When I was a child, too young to understand the difference between the Days of Awe and the Day of Atonement, my only clue that the High Holidays were coming were the religious smells wafting out of our kitchen.

My parents were first-generation American, their parents born and raised in the Jewish ghettos of Russia and Poland, in cities whose names have changed and borders shifted. When I asked my grandparents about our roots, they sadly recounted that neither their family nor their village was there anymore. During those difficult times, the dream of living in America was the light that kept their spirits alive.

My grandparents arrived with a few prized possessions carefully tucked inside old trunks. But their best possession was in their heads: the rich heritage and tradition of celebrating Jewish holidays – what to wear, how to pray, and most importantly, what to eat. Today when I watch my parents prepare for Rosh Hashanah and Yom Kippur, it’s as if all the relatives I never met are in the kitchen with us. “Add a little more sugar. Don’t you think those onions are browned enough?” “Forget the olive oil; during the holidays we use schmaltz.”

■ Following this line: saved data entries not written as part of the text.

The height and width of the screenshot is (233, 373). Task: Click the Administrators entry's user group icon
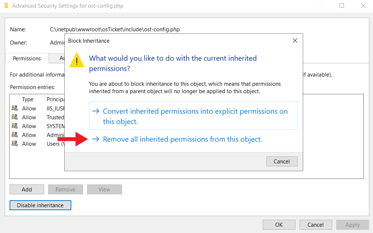point(15,135)
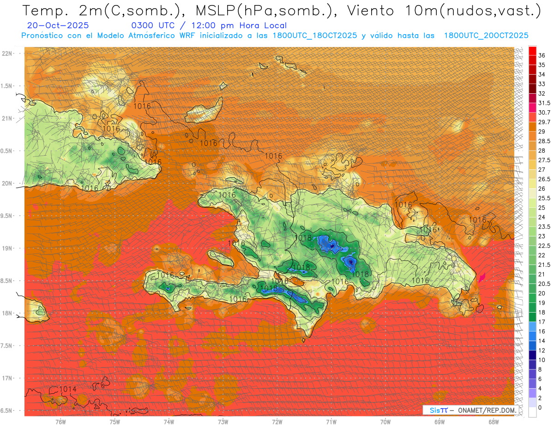Pick the white legend swatch below 0
Image resolution: width=554 pixels, height=428 pixels.
click(532, 412)
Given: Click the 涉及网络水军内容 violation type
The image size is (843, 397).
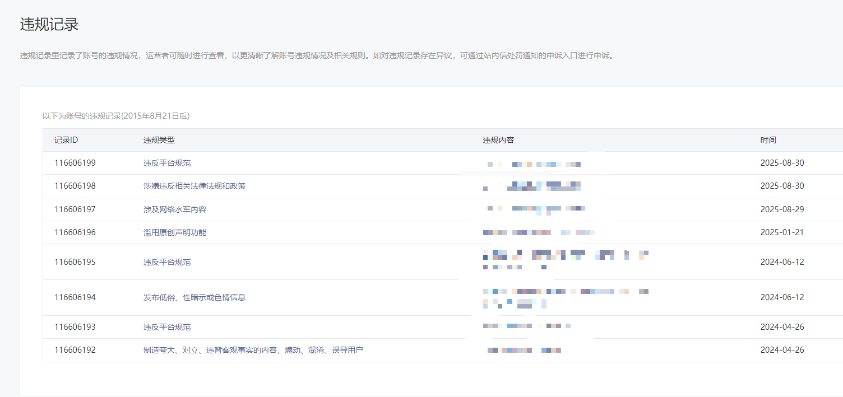Looking at the screenshot, I should pos(175,209).
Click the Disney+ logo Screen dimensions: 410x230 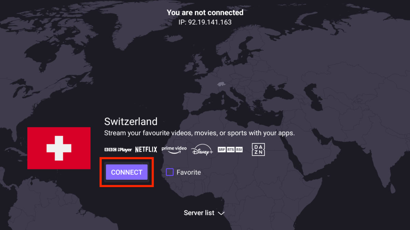tap(202, 150)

These experiences are aptly described by Nancy Ring in “Walking on Walnuts” (Bantam Books, 1996). Maybe it’s universal among Jewish women to embody all the matriarchs who came before us. And nowhere is it more obvious than in our cooking, especially the traditional dishes that have been handed down l’dor vador, from generation to generation.

As our family’s reigning matriarch, my mother Celia, has her phone ringing off the hook every time the High Holy Days come around. “How come my brisket is so dry? “Why is my kugel so tempera-mental?” “Why doesn’t my tsimmes taste like yours?” But the latest questions aren’t from one of our future matriarchs. The inquisitor is my father, Milton, with queries about, of all things, horseradish. Because he loved the rich, acrid flavor of his mother’s horseradish – in addition to drowning chicken, fish and brisket in it, he actually eats it plain or piled on matzah – he wanted to learn the recipe. And Celia was only too happy to tell him, as that will assure his help in the kitchen.

On Rosh Hashanah, they will work side by side peeling, grating and seasoning the piquant root until they get it just right; then on to the tsimmes, kugels, gefilte fish, schmaltz, chopped liver, and finally the dessert. Milton affectionately refers to Celia as “chief cook and bottle-washer.” Even though in his heyday he was a very successful businessman, he almost revels in his culinary capitulation to his wife. It seems that as their marriage surpassed golden – last year they celebrated their 60th – a new and wonderful relationship has developed. But the last thing my brothers and I ever thought was that it would develop in the kitchen.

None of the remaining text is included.